The image shows a portion of the lower flank of Arsia Mons with the aureole and a part of the large Aganippe Fossa tectonic graben structure. Dark, wind-blown dust/sand deposits create an interesting striated pattern and in the smooth regions of the image (northern/right section) many lava flows can be found at closer inspection.

Arsia Mons is a shield volcano and the southernmost of the three Tharsis Montes volcanos, located on the Tharsis bulge. The giant volcano measures 435 km in diameter and rises more than 9 km above the surrounding plains. It stands out from the other giant volcanic shields of Tharsis with its collapse caldera measuring 128 x 113 km, the largest on Mars. Arsia Mons also possesses a so-called “aureole”, an ice related flow feature and a common signature of the Tharsis Montes.

The Arsia Mons aureole covers more than 100,000 km2 and is developed only at the northwestern flank of the volcanic edifice. A reason for this could be that the prevailing NW winds generated an asymmetric ice ablation and the ice consequently accumulated only on the lee side of the volcano.
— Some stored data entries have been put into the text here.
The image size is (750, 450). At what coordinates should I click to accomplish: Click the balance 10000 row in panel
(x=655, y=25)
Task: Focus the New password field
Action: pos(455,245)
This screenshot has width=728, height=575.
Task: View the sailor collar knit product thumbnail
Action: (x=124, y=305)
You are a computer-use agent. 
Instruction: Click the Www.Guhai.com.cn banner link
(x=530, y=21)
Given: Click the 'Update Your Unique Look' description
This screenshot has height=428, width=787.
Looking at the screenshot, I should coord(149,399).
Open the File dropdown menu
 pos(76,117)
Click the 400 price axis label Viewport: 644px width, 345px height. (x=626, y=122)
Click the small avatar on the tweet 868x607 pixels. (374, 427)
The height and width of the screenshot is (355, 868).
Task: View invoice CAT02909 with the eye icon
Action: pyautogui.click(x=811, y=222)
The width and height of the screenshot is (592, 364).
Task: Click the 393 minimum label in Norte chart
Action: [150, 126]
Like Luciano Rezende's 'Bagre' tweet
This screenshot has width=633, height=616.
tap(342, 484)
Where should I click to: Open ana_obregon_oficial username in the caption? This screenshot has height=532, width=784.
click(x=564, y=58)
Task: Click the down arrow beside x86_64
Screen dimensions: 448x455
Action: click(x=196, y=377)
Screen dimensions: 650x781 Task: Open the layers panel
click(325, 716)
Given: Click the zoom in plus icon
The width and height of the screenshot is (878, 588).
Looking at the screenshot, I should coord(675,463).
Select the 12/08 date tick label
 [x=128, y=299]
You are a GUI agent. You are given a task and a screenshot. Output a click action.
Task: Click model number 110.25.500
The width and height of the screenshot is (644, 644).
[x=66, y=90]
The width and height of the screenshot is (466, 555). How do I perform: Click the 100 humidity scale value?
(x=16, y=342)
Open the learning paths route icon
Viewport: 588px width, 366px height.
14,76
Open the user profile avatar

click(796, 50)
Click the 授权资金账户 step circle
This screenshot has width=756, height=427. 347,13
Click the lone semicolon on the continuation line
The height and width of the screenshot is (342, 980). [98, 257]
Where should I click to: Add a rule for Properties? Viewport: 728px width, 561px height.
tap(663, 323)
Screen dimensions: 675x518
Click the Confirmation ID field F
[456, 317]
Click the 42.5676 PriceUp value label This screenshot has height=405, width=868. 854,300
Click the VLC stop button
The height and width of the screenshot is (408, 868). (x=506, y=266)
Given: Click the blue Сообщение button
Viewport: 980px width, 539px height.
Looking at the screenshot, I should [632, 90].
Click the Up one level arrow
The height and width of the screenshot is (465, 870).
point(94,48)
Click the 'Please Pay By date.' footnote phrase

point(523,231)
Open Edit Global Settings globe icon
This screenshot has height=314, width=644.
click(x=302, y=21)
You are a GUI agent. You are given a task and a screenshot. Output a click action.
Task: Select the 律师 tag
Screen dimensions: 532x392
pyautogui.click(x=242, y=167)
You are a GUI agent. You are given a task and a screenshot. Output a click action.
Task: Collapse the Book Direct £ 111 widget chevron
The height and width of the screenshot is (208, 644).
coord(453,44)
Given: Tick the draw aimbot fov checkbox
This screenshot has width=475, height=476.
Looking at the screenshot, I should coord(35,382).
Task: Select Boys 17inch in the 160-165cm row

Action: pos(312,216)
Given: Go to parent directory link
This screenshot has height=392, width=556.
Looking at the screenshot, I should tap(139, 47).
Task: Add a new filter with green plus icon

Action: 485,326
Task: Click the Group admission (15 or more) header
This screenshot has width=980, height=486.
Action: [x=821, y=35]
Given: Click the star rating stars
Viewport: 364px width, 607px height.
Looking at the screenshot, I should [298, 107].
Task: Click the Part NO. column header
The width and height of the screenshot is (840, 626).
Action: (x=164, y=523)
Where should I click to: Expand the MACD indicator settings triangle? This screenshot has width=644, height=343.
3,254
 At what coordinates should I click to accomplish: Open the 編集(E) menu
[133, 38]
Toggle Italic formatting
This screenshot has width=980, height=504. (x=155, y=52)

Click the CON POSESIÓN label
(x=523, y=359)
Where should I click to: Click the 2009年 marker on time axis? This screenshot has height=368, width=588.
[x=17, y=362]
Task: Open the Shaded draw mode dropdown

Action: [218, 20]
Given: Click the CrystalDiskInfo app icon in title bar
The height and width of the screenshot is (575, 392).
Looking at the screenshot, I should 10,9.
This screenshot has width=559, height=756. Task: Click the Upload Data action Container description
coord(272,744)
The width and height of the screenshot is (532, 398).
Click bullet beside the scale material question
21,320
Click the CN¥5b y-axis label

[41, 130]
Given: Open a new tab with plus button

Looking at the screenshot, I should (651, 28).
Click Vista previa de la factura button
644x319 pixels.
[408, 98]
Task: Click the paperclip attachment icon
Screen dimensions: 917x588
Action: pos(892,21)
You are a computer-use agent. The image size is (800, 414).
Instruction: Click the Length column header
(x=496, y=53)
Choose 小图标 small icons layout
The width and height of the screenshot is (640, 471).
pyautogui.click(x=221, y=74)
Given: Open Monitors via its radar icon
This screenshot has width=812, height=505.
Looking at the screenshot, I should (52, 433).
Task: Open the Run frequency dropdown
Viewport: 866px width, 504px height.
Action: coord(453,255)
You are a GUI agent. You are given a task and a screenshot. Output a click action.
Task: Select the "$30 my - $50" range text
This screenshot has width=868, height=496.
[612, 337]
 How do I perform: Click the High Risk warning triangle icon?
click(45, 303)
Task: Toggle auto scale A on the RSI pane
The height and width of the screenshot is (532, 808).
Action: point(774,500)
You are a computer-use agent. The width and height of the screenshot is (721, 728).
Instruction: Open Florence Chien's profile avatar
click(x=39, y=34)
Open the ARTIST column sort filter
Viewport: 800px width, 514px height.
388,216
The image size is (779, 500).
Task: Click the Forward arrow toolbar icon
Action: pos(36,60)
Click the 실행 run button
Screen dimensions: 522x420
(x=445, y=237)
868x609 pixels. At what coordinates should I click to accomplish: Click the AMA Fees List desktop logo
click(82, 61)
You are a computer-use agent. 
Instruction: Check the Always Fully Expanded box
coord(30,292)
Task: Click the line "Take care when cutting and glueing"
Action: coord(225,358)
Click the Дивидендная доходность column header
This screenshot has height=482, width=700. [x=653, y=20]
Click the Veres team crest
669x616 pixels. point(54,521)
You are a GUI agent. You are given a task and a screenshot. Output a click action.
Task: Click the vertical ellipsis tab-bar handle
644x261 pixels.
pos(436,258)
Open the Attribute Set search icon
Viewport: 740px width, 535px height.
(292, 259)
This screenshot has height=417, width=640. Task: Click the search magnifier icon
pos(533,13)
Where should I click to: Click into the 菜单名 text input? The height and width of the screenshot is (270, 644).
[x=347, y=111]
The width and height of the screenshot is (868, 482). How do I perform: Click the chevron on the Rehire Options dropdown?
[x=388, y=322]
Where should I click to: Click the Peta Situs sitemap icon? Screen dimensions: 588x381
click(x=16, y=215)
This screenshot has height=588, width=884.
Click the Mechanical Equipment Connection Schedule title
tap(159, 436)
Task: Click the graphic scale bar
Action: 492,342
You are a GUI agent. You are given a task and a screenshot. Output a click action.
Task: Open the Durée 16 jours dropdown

Within the image, two main characteristic features of the aureole can be identified. A hummocky terrain, forming the central part of the structure and a lobate terrain, burying parts of the hummocky terrain.

The Aganippe Fossa shows a length of roughly 600 km and the bounding graben walls are 3 to 7 km apart. The formation of the Aganippe Fossae is discussed. Some scientists suggest that it represents an isolated member of the Thaumasia Fossae group, other interpretations suggest the late stage intrusive activity at Olympus Mons that formed the giant dikes in the region.